Cyber Incident Victim: State of Alabama
Date:
May 2025
Location:
United States of America
Summary
The Alabama state government experienced a cybersecurity incident involving abnormal network activity detected recently, causing temporary disruptions to websites, email, and phone services for state network users. While some state employee usernames and passwords were compromised, resident personal data remained unaffected. State technology teams are actively working around-the-clock to mitigate impacts, establish a recovery timetable, and ensure continuity of essential services.

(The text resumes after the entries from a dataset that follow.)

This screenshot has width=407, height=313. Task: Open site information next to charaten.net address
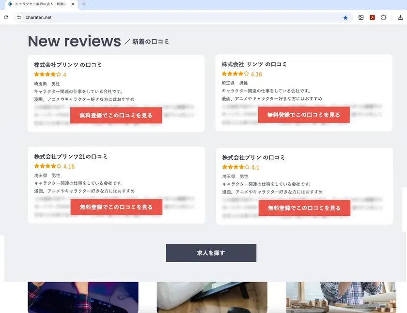18,17
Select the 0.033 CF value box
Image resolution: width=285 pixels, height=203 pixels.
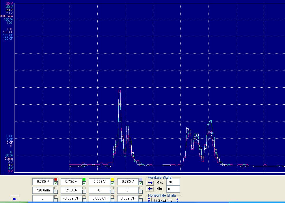coord(99,198)

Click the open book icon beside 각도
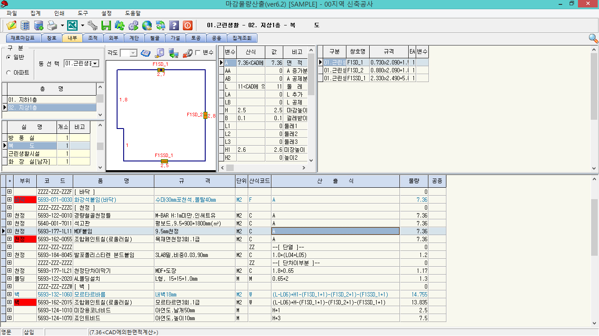pyautogui.click(x=146, y=53)
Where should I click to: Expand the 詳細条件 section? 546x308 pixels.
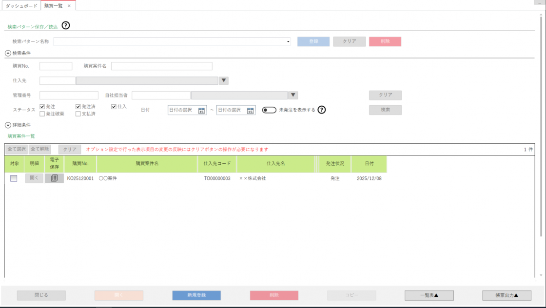pyautogui.click(x=8, y=125)
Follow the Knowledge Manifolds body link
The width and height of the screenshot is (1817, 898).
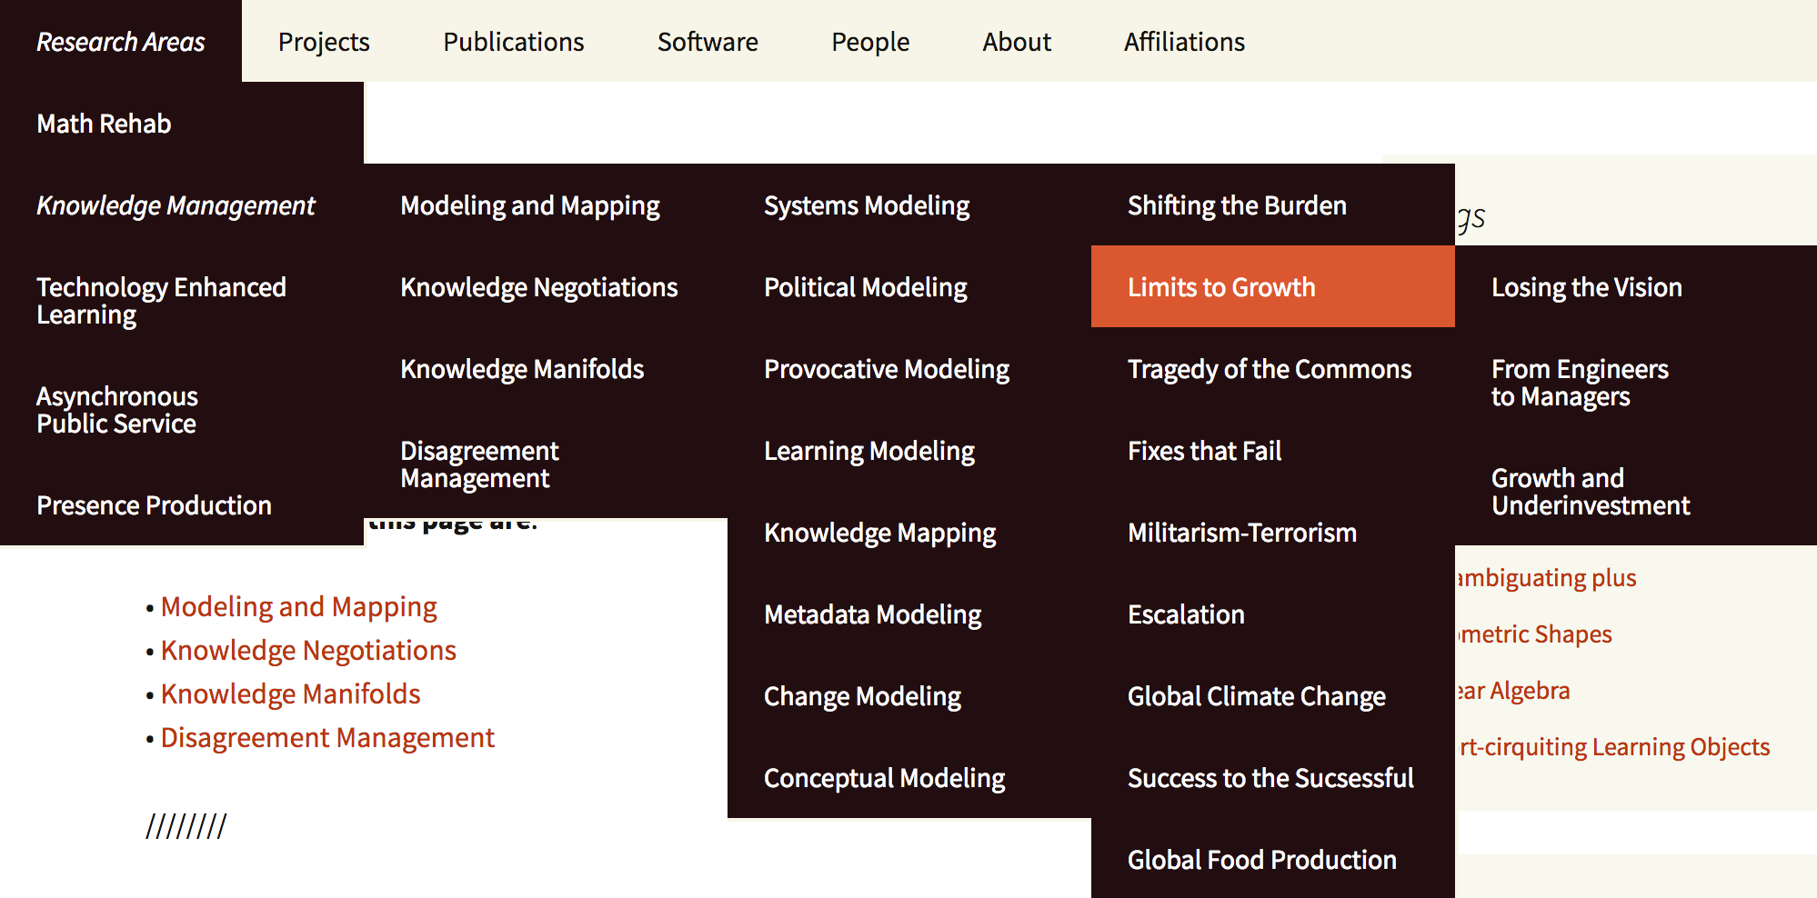(290, 694)
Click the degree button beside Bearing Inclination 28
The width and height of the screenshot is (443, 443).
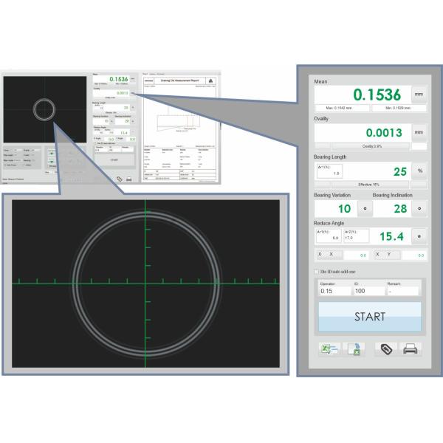(419, 208)
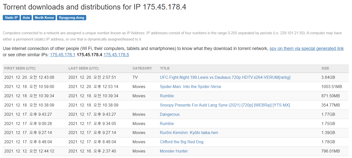This screenshot has height=158, width=352.
Task: Click the North Korea tag badge
Action: (44, 18)
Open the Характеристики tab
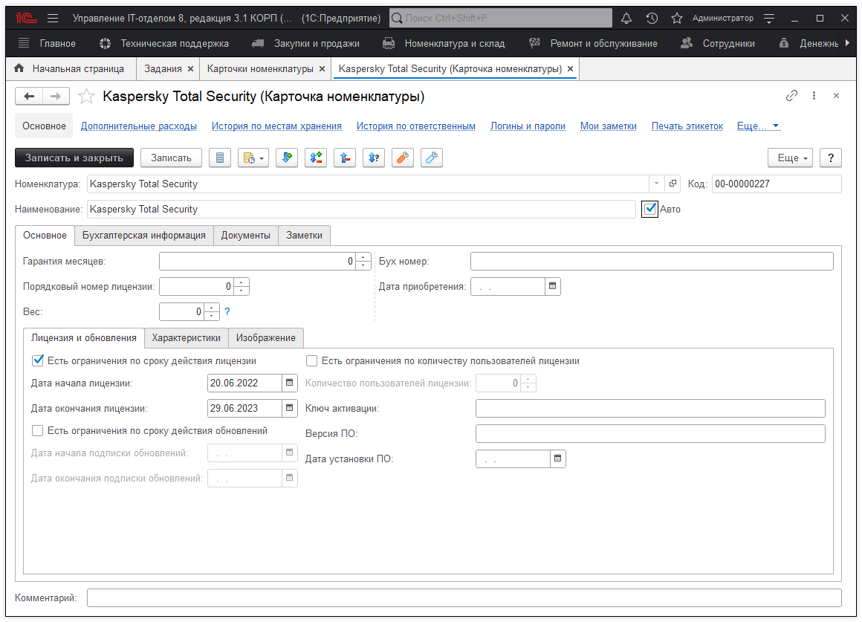 187,337
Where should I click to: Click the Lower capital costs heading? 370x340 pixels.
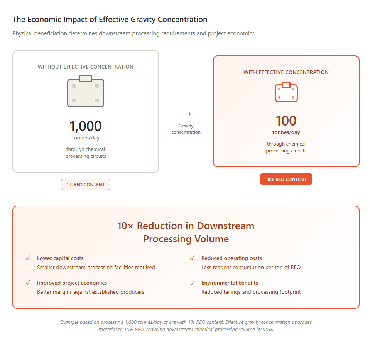click(x=60, y=258)
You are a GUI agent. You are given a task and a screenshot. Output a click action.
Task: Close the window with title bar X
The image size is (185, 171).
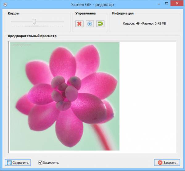[x=178, y=3]
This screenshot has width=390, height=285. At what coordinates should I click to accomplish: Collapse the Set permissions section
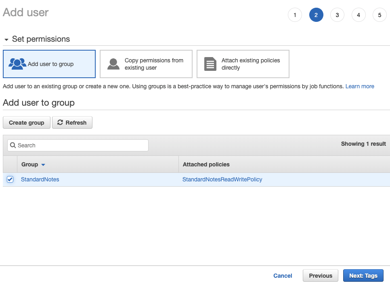pyautogui.click(x=6, y=40)
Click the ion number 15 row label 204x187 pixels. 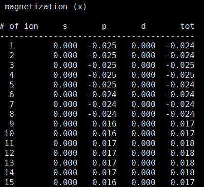[x=9, y=182]
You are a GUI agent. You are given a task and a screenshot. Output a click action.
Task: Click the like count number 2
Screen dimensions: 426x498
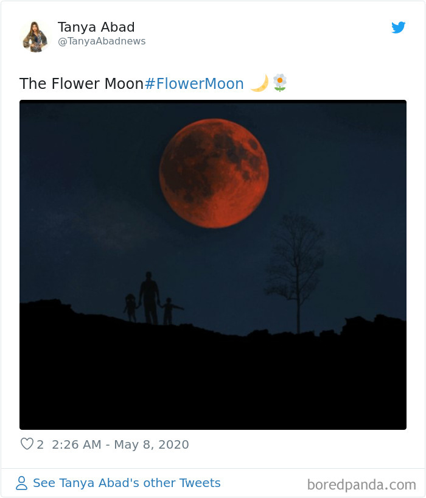(40, 444)
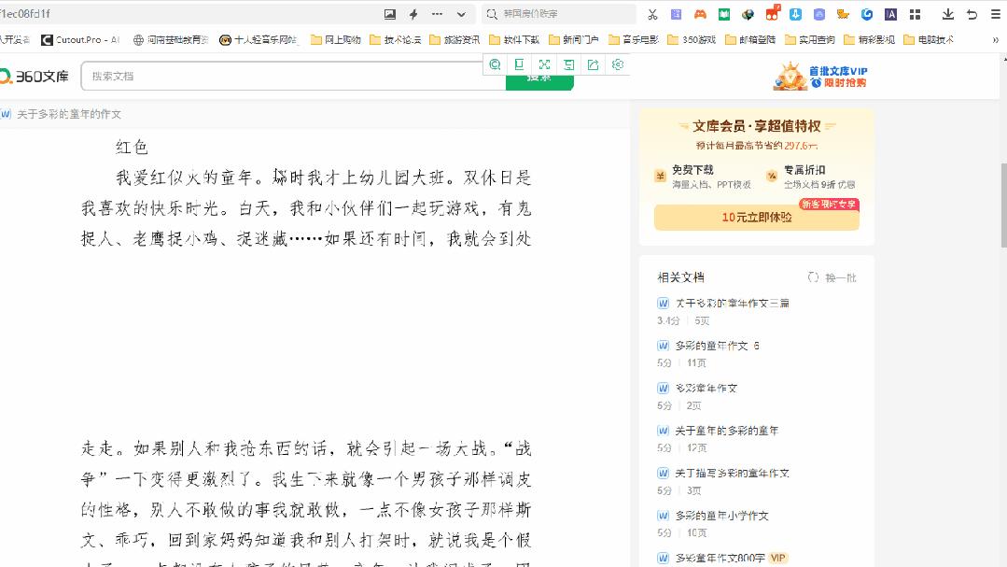Open the browser downloads icon
Viewport: 1007px width, 567px height.
949,13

| CIA Posture | Motives | Tactics, Techniques & Procedures |
|---|---|---|
| Available to members | 0 motives | 3 techniques |
| Threat Actors | Type | Location |
|---|---|---|
| 0 actors | Available to members | Available to members |
Description
The Alabama Office of Information Technology detected abnormal activity on the state network during the week preceding May 9, 2025, specifically identifying a cybersecurity "event" on the prior Friday. Upon discovery, state technology teams initiated an immediate response, working continuously around the clock to investigate the incident and implement mitigation measures. By Monday, May 9, 2025, the Office publicly acknowledged the event, issuing a notice warning users of the state network about potential disruptions. These disruptions impacted access to various state-operated websites, email systems, and phone services, causing temporary interruptions for users relying on these platforms. The investigation confirmed that some state employee usernames and passwords were compromised during the incident. However, the notice explicitly stated that the personal data belonging to Alabama residents remained secure and was not accessed or compromised. The state's response prioritized minimizing the impact on essential public services while the technical teams worked diligently to understand the full scope.
Governor's Communications Director Gina Maiola signed the public notice, emphasizing that state teams were actively focused on establishing a clear timetable for full restoration of services and ensuring continuity for critical government functions. While specific details regarding the nature of the attack vector or the identity of the perpetrators were not disclosed, the state confirmed the event was disruptive and required significant resources to manage. The incident occurred against a backdrop where cyberattacks targeting state and local governments were reportedly declining in frequency, though the financial burden of recovery from such incidents, particularly ransomware, had risen substantially according to industry reports referenced in the announcement. The Alabama Office of Information Technology maintained its focus on containing the incident, mitigating ongoing impacts, and restoring normal operations across the state network infrastructure.